まあ、サカナの子供はみんな相対的に目がでかくてカワイイんだけど、ヘビギンポは特に大人と子供の可愛らしさのギャップが激しいように感じる。
今年は6月の中旬から始まったヘビギンポの産卵も日を追うごとに激しさを増してきて、良い縄張りを持った♂(写真中央)が何匹も♀を抱えて産卵させています。このときは♂1匹に対して6匹の♀が産卵してました。
じゃあ、ヘビギンポって♂が少ないのかというと、そんなことは無いようです。縄張りを持って♀を迎え入れられなかった♂は♀の産卵を遠巻きに取り囲み、スキあらば飛びこんで放精して逃げて行きます。縄張りの主は、そんなスニーカー達を蹴散らしつつ、♀6匹が産む卵に精子をかけて行かなければならないので、結構大変です。
モテる♂も辛いぃ。
「今週の〇〇〜!! 第123回 何で今頃?(2002-12-03)」より
ヘビギンポと言えば夏に産卵するんじゃなかったの?何で今ごろやってるの?しかも、♂がなんかやたらと小さくないかい?
今年は水温が高かったから、今年生まれのチビが繁殖できるくらいに育っちゃったってことでしょうか?
にしても、夏に縄張りを持ってブイブイ言わせてた♂達はどこに消えたのでしょうか?
このペアを見てると、ヘビギンポの繁殖期って♂の都合で実は決まってて、繁殖可能な♂さえいれば、♀は意外といつまでも繁殖できるんじゃないかと思えてきてしまいます。

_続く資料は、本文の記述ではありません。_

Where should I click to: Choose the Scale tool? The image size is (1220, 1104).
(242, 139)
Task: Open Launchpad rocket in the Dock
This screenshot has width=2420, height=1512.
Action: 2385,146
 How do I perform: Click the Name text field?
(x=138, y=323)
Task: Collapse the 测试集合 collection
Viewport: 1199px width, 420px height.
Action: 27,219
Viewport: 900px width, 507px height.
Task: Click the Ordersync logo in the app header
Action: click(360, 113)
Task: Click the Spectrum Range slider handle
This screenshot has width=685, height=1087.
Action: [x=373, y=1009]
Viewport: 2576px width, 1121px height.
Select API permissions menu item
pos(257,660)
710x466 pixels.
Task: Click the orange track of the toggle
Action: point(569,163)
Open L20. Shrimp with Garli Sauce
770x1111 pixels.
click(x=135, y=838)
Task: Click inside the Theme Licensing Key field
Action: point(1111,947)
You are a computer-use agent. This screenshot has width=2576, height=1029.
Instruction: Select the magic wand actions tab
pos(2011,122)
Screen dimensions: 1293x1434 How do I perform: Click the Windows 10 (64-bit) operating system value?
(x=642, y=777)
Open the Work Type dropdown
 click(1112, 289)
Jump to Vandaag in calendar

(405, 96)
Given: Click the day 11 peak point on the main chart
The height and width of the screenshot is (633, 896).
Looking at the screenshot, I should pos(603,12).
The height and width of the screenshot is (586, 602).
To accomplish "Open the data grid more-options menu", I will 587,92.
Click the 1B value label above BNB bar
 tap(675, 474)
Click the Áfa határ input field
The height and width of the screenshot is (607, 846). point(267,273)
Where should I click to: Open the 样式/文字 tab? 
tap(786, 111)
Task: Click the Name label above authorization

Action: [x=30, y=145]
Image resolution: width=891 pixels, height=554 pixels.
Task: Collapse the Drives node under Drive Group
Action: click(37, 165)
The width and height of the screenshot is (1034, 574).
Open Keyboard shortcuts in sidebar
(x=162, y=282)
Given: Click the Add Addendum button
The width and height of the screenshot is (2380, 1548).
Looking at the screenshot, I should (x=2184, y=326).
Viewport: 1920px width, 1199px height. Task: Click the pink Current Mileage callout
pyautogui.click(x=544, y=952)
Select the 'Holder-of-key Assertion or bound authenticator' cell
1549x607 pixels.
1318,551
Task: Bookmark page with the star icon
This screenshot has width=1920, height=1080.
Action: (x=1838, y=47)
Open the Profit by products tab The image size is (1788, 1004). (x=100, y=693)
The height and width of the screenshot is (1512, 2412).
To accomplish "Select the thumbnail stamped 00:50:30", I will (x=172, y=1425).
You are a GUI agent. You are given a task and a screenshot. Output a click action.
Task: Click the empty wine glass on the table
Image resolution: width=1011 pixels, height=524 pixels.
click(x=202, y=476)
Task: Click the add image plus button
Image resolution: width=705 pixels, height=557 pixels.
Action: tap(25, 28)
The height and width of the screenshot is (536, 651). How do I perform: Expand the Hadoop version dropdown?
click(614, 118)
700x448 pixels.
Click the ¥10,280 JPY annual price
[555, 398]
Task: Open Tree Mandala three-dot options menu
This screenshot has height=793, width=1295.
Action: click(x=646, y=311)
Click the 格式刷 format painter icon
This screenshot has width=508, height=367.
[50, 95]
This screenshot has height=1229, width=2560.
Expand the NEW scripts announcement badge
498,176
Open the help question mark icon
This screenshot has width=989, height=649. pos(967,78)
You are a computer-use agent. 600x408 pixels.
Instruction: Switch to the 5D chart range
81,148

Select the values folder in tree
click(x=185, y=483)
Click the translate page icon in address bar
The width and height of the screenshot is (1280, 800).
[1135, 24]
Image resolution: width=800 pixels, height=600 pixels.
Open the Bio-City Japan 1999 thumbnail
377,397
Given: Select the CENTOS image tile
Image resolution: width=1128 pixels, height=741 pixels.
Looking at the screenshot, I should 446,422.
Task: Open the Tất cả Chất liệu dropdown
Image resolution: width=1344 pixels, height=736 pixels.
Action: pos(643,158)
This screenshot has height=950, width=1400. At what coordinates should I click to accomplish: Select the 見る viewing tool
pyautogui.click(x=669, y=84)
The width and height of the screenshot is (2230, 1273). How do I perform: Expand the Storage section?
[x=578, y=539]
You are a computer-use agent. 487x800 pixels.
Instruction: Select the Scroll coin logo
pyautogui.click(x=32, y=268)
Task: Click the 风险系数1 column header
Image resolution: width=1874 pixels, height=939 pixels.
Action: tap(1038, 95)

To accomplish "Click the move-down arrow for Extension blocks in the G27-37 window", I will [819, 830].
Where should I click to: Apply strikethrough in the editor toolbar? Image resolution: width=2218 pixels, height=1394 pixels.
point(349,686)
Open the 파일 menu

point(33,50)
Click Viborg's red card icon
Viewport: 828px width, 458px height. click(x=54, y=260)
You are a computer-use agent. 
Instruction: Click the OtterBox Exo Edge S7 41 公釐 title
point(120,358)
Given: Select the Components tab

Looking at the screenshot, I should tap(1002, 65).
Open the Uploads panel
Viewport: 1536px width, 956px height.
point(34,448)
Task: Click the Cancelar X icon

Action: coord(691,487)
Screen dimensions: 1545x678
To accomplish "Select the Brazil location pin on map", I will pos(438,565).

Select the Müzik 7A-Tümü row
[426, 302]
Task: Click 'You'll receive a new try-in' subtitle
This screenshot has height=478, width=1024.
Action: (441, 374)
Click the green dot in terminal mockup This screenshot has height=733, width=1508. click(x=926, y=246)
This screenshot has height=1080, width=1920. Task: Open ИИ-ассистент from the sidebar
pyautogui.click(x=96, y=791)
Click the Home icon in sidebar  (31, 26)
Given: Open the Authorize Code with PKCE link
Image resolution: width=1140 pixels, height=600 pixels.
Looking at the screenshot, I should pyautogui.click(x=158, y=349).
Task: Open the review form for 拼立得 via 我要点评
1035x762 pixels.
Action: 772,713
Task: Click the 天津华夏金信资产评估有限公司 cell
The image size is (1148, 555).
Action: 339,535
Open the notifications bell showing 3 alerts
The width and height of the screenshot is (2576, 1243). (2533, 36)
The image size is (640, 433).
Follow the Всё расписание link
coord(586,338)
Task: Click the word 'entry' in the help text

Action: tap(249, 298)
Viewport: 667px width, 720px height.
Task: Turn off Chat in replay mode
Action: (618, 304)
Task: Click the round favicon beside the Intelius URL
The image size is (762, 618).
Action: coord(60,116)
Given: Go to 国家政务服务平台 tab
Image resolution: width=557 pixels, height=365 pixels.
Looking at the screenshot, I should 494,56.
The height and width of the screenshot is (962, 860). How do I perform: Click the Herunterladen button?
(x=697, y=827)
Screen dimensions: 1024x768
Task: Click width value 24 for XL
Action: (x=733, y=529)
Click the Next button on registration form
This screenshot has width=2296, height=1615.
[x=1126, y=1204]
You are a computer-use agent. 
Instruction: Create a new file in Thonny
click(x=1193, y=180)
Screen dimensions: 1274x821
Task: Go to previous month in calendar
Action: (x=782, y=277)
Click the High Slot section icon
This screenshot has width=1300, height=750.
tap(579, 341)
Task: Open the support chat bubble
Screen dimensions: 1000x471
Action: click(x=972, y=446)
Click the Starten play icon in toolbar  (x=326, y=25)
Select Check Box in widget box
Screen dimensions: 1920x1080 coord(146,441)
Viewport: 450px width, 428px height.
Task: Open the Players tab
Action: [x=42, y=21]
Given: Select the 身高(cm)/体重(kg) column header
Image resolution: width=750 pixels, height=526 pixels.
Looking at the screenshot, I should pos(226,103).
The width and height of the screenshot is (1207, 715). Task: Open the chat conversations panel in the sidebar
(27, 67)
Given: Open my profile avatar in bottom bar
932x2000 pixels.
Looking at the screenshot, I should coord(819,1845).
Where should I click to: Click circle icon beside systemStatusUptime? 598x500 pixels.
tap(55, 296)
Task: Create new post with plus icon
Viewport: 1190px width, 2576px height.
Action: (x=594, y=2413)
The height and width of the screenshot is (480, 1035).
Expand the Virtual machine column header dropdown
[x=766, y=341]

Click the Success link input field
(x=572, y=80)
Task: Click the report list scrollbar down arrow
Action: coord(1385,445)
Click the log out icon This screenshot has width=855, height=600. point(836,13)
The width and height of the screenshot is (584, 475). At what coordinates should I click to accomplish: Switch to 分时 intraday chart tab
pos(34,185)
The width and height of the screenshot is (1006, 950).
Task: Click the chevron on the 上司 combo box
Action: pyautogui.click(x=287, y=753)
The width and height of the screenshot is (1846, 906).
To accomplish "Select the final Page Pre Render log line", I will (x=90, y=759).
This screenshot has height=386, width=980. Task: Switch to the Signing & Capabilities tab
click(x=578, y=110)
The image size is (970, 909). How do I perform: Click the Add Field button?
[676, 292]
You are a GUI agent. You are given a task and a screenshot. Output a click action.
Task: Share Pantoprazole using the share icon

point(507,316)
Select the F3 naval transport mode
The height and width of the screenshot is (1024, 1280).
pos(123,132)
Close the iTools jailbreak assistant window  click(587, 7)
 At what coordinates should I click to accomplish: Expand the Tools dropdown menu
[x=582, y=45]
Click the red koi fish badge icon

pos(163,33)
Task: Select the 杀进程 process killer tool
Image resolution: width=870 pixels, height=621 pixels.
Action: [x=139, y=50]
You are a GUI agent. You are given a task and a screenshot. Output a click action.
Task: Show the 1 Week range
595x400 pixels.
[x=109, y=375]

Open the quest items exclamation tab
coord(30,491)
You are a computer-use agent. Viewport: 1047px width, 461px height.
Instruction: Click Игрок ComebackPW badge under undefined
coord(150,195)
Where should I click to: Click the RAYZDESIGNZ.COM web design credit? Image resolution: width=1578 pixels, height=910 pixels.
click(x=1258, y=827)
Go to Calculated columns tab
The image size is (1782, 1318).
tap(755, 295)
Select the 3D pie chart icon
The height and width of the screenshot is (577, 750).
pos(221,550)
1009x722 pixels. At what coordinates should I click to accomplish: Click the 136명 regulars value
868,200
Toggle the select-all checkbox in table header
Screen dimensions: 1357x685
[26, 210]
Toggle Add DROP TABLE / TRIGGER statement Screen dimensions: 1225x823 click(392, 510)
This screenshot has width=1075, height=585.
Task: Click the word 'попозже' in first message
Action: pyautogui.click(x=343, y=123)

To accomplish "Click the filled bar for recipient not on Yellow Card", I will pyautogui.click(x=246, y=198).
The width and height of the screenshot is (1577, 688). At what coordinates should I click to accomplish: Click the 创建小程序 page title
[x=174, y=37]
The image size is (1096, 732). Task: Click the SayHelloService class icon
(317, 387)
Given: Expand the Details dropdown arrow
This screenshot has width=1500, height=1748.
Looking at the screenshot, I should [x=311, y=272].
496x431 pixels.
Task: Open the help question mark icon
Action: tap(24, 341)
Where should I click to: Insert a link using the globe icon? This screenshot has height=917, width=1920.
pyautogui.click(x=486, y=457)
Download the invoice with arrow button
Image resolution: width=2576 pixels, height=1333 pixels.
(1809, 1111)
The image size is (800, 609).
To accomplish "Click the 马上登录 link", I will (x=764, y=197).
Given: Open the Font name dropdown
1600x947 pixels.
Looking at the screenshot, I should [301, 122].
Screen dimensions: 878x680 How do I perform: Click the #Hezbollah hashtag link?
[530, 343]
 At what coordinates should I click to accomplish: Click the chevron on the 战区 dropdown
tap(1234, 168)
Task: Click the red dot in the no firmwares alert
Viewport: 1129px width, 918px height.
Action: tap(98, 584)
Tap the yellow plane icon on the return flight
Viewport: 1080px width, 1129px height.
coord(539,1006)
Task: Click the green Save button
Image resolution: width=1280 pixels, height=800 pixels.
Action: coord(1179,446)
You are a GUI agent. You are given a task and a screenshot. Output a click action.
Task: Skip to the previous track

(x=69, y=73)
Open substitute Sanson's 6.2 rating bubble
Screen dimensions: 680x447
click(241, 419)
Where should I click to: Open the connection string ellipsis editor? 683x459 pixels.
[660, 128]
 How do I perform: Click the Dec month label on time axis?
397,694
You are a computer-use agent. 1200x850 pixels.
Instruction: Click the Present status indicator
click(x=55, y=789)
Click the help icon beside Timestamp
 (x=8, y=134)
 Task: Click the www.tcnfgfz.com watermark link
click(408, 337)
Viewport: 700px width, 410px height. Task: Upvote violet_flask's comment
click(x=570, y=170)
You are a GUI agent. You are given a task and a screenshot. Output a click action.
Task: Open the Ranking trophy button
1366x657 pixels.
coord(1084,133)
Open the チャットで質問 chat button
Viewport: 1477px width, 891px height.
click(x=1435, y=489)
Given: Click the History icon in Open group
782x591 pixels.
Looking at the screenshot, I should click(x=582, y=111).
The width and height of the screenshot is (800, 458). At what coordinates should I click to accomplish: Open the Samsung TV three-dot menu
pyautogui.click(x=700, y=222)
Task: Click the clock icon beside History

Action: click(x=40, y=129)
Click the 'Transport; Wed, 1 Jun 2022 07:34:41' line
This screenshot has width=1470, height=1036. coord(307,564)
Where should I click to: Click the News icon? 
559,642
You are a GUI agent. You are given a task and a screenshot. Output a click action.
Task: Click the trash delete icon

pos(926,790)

「今週の〇〇〜!! 第149回 即決(2003-06-02)」より
水温が温まってくると浅場のあちらこちらでヘビギンポが産卵している姿を見ることができますが、求愛をちゃんと見たのは初めてでした。
黒く婚姻色を出した♂が縄張りを守ってるところに♀が近づいてきたかと思うと、♂は気が狂ったように8の字ステップを踊りだしました。どーも、この求愛に♀はイチコロだったようで、すぐに産卵が始まってしまい、ショータイムはあっという間に終わってしまったのです。
こんなにあっさり口説かれちゃうんじゃ、なかなか求愛の場面に遭遇できないわけだ。。。

ヘビギンポの仲間は種類を見分けるのが難しい。繁殖期以外はほとんど見た目には違いがないんです。さらに、住む場所によって同じ種類でもいろんな色のヤツがいたり。。。やっぱり地道に写真を撮って、少しずつ解明してゆくしかないみたいです。
魚っちゃーの楽園掲示板で大平さんが卵の写真をアップしていたのに衝撃を受けて、僕も探してみました。♂のいるあたりにライトを当ててみると、目の出てる卵は案外簡単に見つけられるんですね。ってこの写真からわかるでしょうか?
(2006-07 IOP -5m)
伊豆の岩礁の浅場にはどこにでもいますよ。